If you are a contractor that does not have any employees and you have a contract that requires you to have a workers compensation policy, then you have likely heard of a ghost policy. What does this term mean though? A workers comp ghost policy is an industry term that typically refers to a workers compensation policy that is issued in the residual market through the North Carolina Rate Bureau. The term ghost policy is used as a reference to a workers compensation policy that has no employees. With an increasing number of contractors requiring their independent subcontractors to have a worker compensation policy, there needed to be a policy that these subs could get even if they didn’t have employees themselves. These policies were created to give these independent subs a way to get the needed certificate of insurance.
Why do contractors need you to have a workers compensation policy if you have no employees?
The reason you are being asked to have this policy is because it transfers the liability to you if you are hurt while you are on a job. If you have your own workers compensation policy in place, then it would be your policy to pay out if you are hurt. The main reason you are being asked to have this policy though is because it keeps the general contractor’s workers comp rate down. If they pay you as a 1099 independent sub contractor then your pay from them will not figured into their audited workers comp premium.
What is vital to know with ghost policies?
Do your audit. When asked for information from your workers compensation company it is very important that you respond in a timely manner. The insurance company can increase your rate, withhold a refund, or mark you as non-compliant which hinders your ability to get a policy in the future.
Make sure to 1099 any subcontractors under you AND make sure you get a certificate of insurance for them in order to keep your overall workers compensation rate down.

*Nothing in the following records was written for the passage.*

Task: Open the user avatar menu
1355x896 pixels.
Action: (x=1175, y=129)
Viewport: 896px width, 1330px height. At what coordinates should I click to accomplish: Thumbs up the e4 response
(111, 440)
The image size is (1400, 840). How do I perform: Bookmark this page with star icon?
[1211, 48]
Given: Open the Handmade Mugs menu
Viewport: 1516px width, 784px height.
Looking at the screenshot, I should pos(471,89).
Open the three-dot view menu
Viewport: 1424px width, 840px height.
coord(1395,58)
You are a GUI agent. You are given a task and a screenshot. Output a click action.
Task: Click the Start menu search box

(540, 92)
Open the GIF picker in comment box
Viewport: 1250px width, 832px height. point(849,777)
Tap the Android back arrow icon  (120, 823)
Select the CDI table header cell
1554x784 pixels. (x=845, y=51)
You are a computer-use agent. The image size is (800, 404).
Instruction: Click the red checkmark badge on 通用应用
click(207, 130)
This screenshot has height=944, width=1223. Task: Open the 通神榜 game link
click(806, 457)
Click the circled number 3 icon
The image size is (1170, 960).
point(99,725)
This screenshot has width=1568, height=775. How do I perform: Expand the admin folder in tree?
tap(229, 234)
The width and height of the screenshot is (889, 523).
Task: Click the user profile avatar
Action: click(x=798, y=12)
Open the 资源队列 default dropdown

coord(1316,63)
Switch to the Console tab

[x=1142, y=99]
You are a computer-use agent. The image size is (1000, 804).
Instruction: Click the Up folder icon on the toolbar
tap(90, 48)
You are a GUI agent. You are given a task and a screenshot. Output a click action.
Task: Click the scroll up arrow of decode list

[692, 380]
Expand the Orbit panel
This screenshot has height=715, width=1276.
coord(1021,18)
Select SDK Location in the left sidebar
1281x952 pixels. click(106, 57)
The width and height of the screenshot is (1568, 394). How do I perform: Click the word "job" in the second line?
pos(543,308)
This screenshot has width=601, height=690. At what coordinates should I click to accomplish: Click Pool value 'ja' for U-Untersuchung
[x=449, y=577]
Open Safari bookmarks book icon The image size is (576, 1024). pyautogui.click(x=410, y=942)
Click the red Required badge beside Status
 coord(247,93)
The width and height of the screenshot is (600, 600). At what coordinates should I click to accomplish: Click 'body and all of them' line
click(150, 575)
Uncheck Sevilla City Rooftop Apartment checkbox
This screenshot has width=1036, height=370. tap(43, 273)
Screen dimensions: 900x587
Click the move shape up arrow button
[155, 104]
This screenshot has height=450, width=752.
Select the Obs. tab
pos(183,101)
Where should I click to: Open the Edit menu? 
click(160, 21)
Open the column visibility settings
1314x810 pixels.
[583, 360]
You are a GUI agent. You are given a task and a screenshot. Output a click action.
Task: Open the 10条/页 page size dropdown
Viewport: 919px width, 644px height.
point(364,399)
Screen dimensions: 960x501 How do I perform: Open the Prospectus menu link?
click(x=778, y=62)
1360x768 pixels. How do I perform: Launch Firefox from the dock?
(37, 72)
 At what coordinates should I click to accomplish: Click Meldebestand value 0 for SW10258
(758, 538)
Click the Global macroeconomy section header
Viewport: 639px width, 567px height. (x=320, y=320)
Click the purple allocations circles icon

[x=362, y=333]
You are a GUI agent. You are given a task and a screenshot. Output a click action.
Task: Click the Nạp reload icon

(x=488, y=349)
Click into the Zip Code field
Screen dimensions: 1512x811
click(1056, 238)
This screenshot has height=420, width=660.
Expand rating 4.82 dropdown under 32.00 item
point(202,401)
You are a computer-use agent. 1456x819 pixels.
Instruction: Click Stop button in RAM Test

If you have W-2 employees then their pay will count towards your workers comp premium. If you don’t get a certificate of insurance for your independent 1099 subs then their pay will also count towards your workers compensation premiums.
The workers compensation policy will not cover you and your injuries as the owner if you don’t elect coverage for yourself. In an effort to keep the rate down, most owners exclude coverage for themselves. You must remember this if you are ever hurt though as there will be no coverage at all for your injuries if you reject coverage for yourself.
The NC Rate Bureau will assign your policy to a specific company. If you have had a policy in the past then it will likely be the same carrier since they have your policy history.
Workers comp policies are always estimated premiums. We never know what our true payroll will be unless we have 0 employees. It is for this reason that your policy premium is estimated. The true cost of the premium will be settled after the audit.
Why are workers compensation policies so expensive?
These premiums can be expensive depending on what your class code is. Typically exposures such as office work are very inexpensive because the risk value is so low. This is not true for classifications such as carpentry and roofing risks. The reason for the hefty premiums is due to the risk level and the fact that it will not only payout for their medical bills if they are injured, but also to their loss of time at work. When there is a claim, these total payouts can be very significant.
What kind of items are needed for an audit?
Below are a list of some of the more common items that are requested when you are completing a workers compensation audit. It is important that you keep accurate records leading up to the audit.
941 payroll reports
Schedule C of your income tax return for the business
Ledgers and journals for the business
Business check books
List of independent 1099 subcontractors
North Carolina Rate Bureau (NCRB) residual policies, known as workers comp ghost polices, can be a very important part of your business requirements in getting work from other contractors. It is important that you take them seriously and that you arm yourself with all of the information needed to ensure that you don’t see extremely high rates. You also want to protect yourself as an employer from very expensive lawsuits. You should have a lengthy discussion with your agent to see if this policy type is something that will be beneficial to you.